◆ **Requirement**:
Without including any images, please transcribe all the lines below exactly.

Screenshot grounding data:

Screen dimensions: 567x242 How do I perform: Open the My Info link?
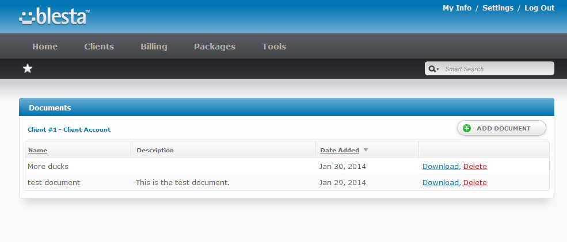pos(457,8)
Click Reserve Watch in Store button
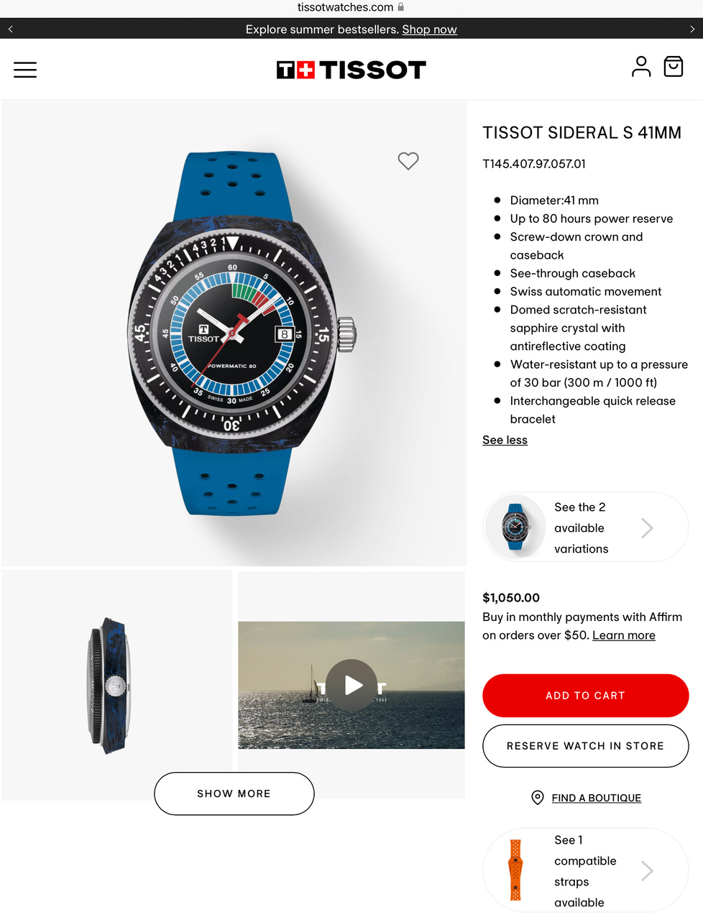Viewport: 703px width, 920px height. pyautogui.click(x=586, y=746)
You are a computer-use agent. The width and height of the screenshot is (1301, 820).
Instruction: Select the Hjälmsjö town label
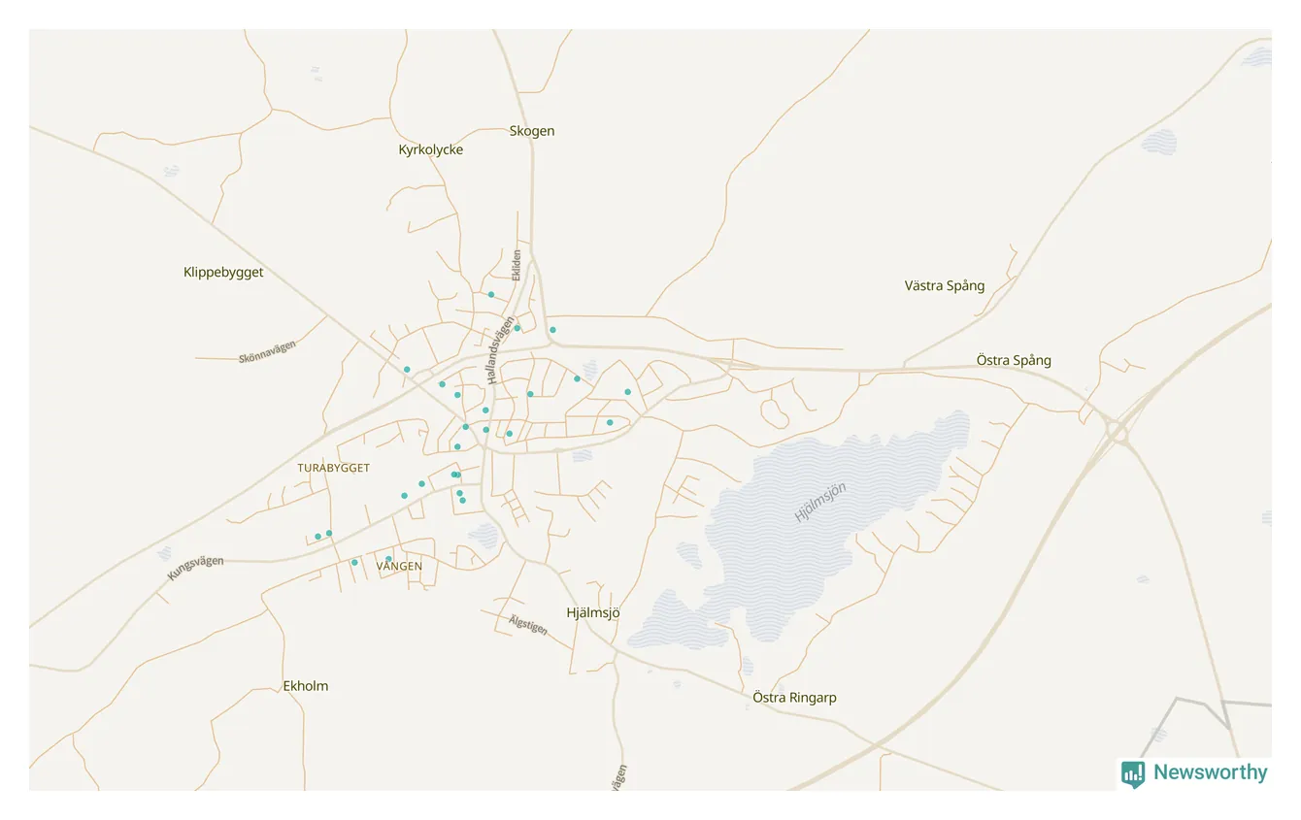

◆ **Solution for this task**:
Screen dimensions: 567x242 How do I perform: Open the My Info link?
pos(457,8)
Click Reserve Watch in Store button
Viewport: 703px width, 920px height. pyautogui.click(x=586, y=746)
You are a computer-use agent. The width and height of the screenshot is (1301, 820).
Instruction: Select the Hjälmsjö town label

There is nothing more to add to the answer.